Pull out every line of the data below that contains the word "Instruction", matching case exactly.
▶
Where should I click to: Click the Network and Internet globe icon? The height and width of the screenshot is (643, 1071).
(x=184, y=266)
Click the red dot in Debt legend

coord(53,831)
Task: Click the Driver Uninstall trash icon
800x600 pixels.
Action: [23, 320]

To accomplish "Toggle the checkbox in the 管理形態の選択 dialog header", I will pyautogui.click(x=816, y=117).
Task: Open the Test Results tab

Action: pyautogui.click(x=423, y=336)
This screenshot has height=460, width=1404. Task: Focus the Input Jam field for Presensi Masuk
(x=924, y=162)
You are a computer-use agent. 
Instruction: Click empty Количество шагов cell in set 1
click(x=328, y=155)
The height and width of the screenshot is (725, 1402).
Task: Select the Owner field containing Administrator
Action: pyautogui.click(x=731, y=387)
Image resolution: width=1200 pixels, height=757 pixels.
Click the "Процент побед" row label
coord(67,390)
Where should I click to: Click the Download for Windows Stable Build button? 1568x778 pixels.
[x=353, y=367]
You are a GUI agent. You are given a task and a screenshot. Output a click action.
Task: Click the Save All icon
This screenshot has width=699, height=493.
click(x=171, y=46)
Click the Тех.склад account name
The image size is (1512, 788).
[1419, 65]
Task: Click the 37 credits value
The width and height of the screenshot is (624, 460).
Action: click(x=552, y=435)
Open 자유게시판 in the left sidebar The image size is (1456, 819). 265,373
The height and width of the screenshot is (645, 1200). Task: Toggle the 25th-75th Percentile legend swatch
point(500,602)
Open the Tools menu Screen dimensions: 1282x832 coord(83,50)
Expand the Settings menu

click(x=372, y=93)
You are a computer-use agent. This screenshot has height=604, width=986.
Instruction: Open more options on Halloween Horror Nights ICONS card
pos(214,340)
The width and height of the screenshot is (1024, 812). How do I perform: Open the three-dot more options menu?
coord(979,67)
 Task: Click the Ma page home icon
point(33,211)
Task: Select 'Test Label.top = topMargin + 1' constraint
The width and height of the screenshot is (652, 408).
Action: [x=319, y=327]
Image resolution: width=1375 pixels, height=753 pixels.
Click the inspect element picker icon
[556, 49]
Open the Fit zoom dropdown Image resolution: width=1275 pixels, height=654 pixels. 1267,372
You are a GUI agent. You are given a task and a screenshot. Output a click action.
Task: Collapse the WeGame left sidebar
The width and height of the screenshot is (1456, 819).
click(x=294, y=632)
◀
Written reply:
Instruction: Click empty Количество шагов cell in set 1
Instruction: Open more options on Halloween Horror Nights ICONS card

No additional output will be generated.